▶ [PROMPT]: Please list every set of NICs in the demo hosts described in the Live Migration demo post below, giving each set's count, speed, and use.

▶ [SOURCE PASSAGE]:
════════════════
I’m building a demo for some upcoming events, blatantly ripping off what Ben Armstrong did at TechEd – copying is the best form of flattery, Ben In the demo, I have 2 Dell R420 hosts with a bunch of NICs:
- 2 disabled 1 GbE NICs
- 2 Enabled 1 GbE NICs teamed for Live Migration
- 2 10 GbE iWARP (RDMA) NICs not teamed for cluster, SMB Live Migration, and SMB 3.0 storage
- 2 10 GbE NICs teamed for VM networking and host management
It’s absolutely over the top for real world but it gives me demo flexibility, especially to do the following. In the demo, I have a PowerShell script that will perform a measured Live Migration of a VM with 8 GB RAM (statically assigned). The VM is a pretty real workload: it’s running WS2012 R2, SQL Server, and VMM 2012 R2.
The script then does:
- Configure the cluster to use the 1 GbE team for Live Migration with TCPIP Live Migration
- Live migrate the VM (measured)
- Configure the cluster to use the 1 GbE team for Live Migration with Compressed Live Migration
- Live migrate the VM (measured)
- Configure the cluster to use a single 10 GbE iWARP NIC Live Migration with SMB Live Migration (SMB Direct)
- Live migrate the VM (measured)
- Configure the cluster to use a both 10 GbE iWARP NIC Live Migration with SMB Live Migration (SMB Direct + Multichannel)
- Live migrate the VM (measured)
What I observed in my test runs:
- TCP/IP: About 95% of a 1 GbE NIC is utilised consistently for the duration.
- Compressed: The bandwidth utilisation has a saw tooth pattern up to around 98%, as one should expect with the dynamic nature of compression. CPU utilisation is higher (as expected), but remember that Live Migration will switch to TCP/IP if compression is contending for resources with the host/VMs.
- SMB Direct:
Nearly 10 Gbps over a single NIC.
- SMB Direct + SMB Multichannel:
Nearly 20 Gbps over the two iWARP rNICs.
And the time taken for each Live Migration?
════════════════
▶ [INFORMATION SUPPLIED]:
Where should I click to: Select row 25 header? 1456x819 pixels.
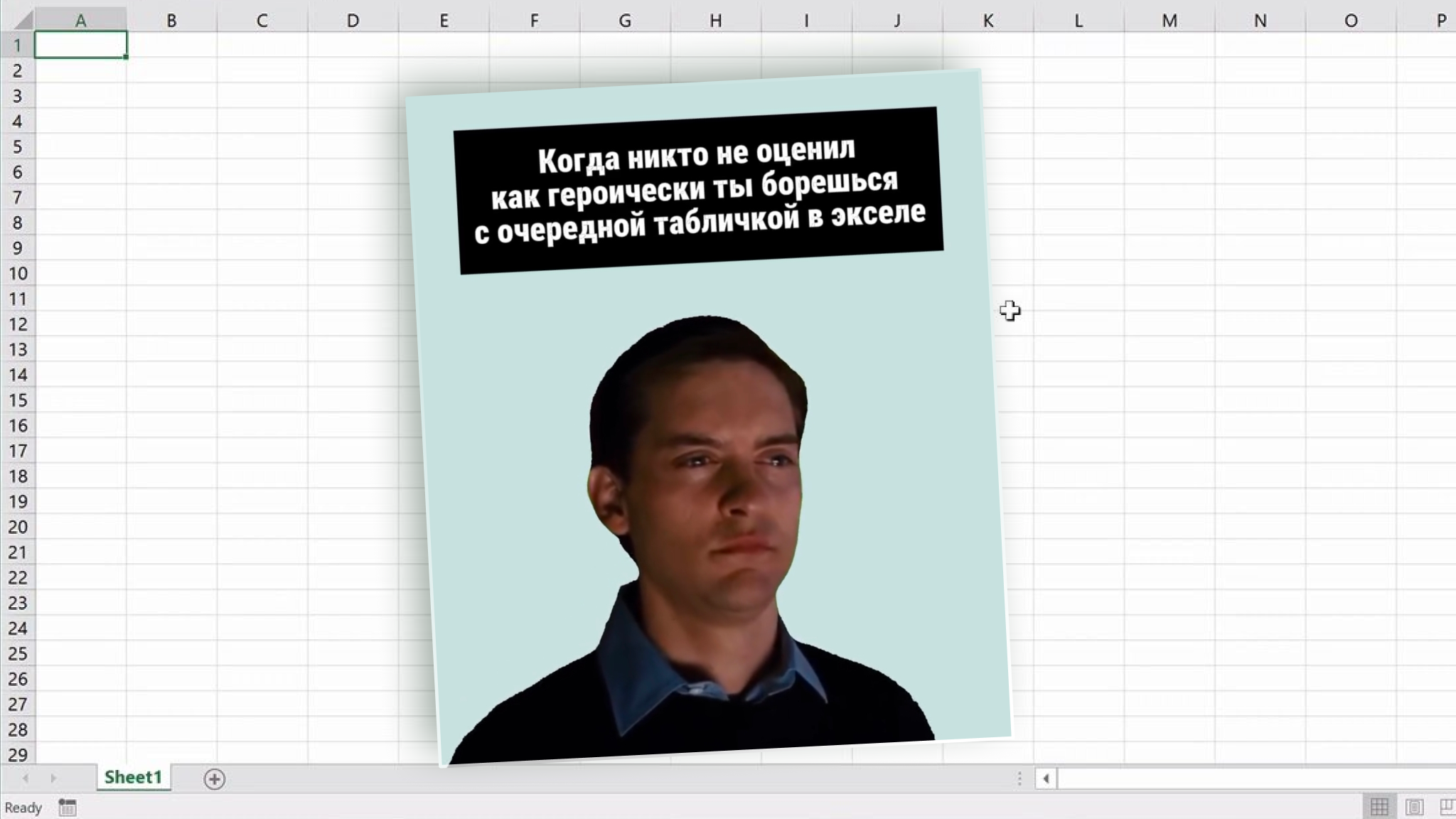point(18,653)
════════════════
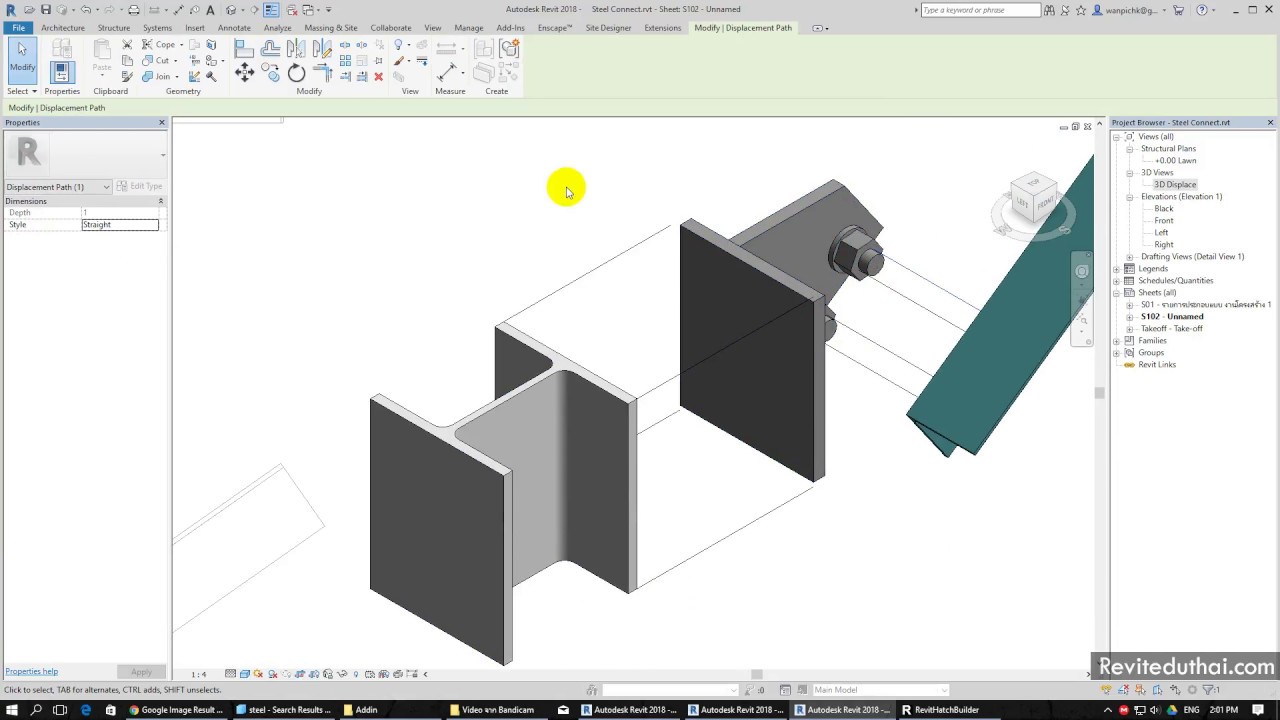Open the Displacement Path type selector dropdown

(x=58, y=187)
════════════════
▶ [SOLUTION FOR THIS EXERCISE]:
- 2 disabled 1 GbE NICs
- 2 enabled 1 GbE NICs, teamed for Live Migration
- 2 10 GbE iWARP (RDMA) NICs, not teamed, for cluster, SMB Live Migration, and SMB 3.0 storage
- 2 10 GbE NICs, teamed for VM networking and host management